* START Document extract *

While it is difficult to place a value on non-economic loss or compare one family's loss of
a loved one to another's, or the suffering of a decedent before death, the $250,000 plus $50,000
per spouse and child grossly undervalues this category of injuries based on verdicts and
settlements throughout the United States. Once again, the Regulations in placing a cap on this
loss violate New York law. Furthermore, non-economic loss is separate and distinct from
economic loss and should not be reduced by collateral source income, taxes or reduced to present
value.

* END Document extract *
* START Data lines *

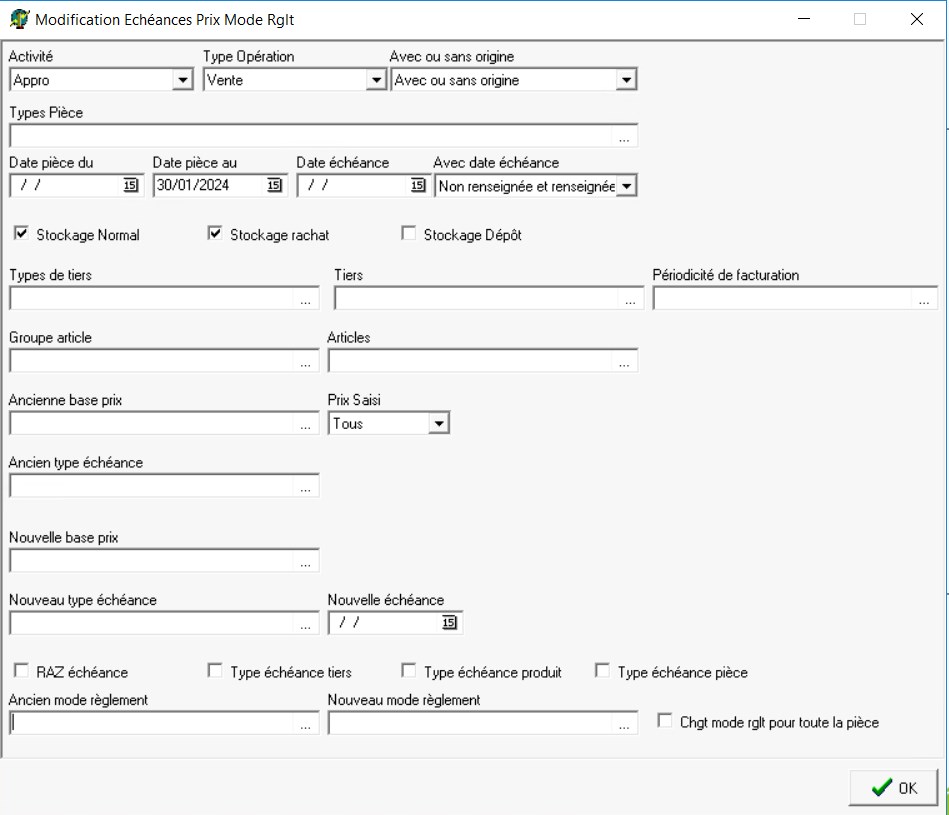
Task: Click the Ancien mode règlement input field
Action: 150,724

* END Data lines *
* START Data lines *

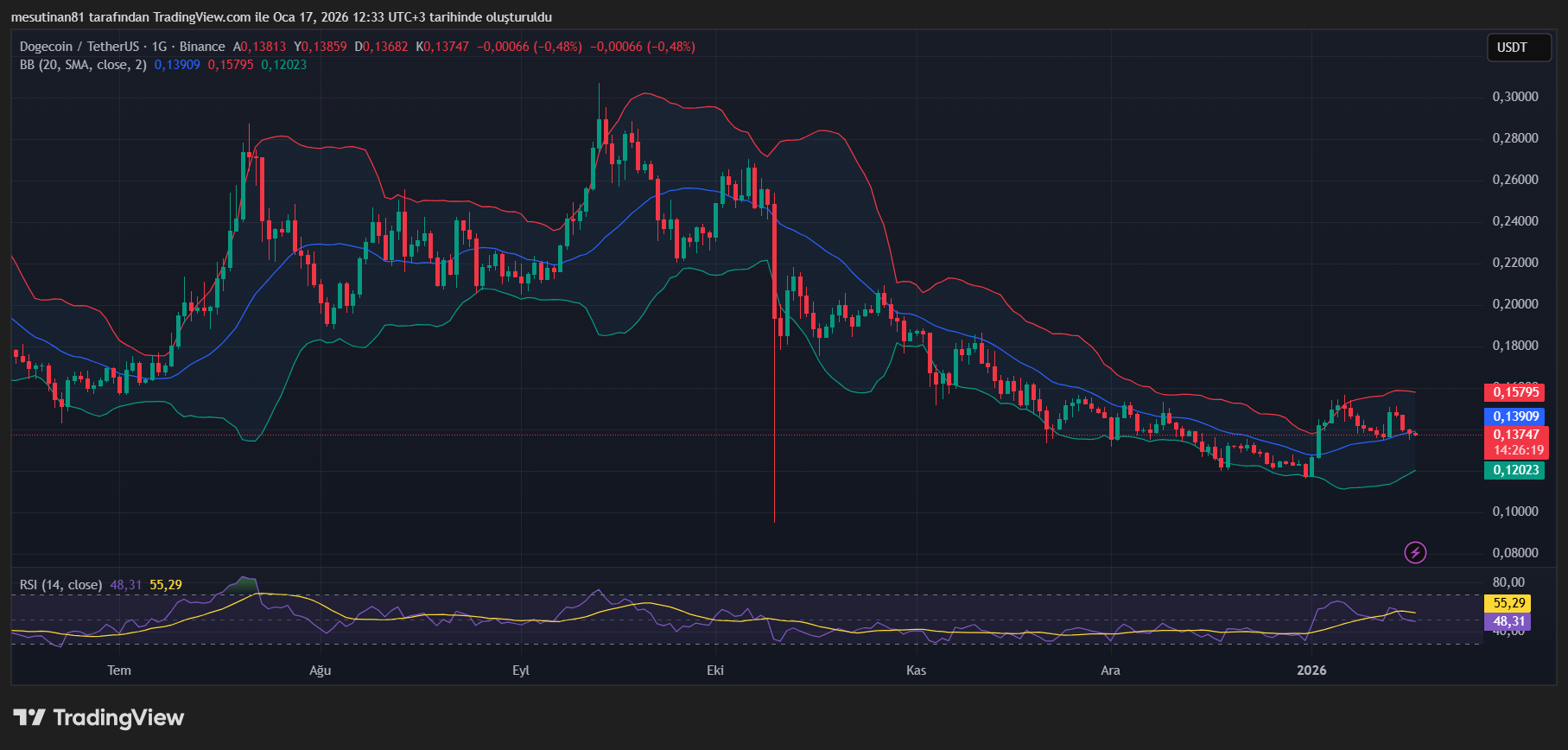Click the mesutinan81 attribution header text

* END Data lines *

• What you need to do:
- A) Name each thing that the passage above on non-economic loss says should not be applied to reduce that loss.
- B) Continue the passage above on non-economic loss, starting after its final sentence.

• Task answers:
- A) collateral source income, taxes, reduction to present value

- B)
In an effort to meet the goals established by Congress, I believe the Special Master should
review the current cap on non-economic damages with an eye towards raising the limit. A higher
amount is not only fair and supported by law, but would encourage, if not ensure, the vast
majority of families to opt for the Fund rather than pursue litigation. The non-economic loss
award in the Fund is a creature of the federal law, unassociated with any state law for its
substance. Accordingly, I would encourage the Special Master to reevaluate and clarify the
claimants eligible to receive compensation under the fund. See Dixon v. Serotina, Inc., 331F.2d
668 (6th Cir. 1964): Petition of United States, 418 F.2d 264 (1stCir.1969); Spiller v. Lowe, 466
F.2d 903 (8th Cir.1972); Green v. Ross, 338 F. Supp. 365 (S.D. Fla. 1972); Stacey v. Interstate
and Ocean Transp. Co. of Phil., 590 F. Supp. 1043 (E.D.N.Y. 1984); Thompson v. Offshore Co,
440 F. Supp. 752 (S.D. Tex.1977); Boswell v. Bludworth Bond Shipyard, 854 F. supp. 461 (S.D.
Tex. 1994)

I want to thank you in advance for your attention to this important matter. I look forward
to hearing from you soon.

Sincerely,

Comment By:
Vito J. Fossella
Member of Congress
Washington, DC




September 11 Email: Date

2002-01-19

Citation

“dojN002684.xml,” September 11 Digital Archive, accessed November 13, 2024, https://911digitalarchive.org/items/show/21952.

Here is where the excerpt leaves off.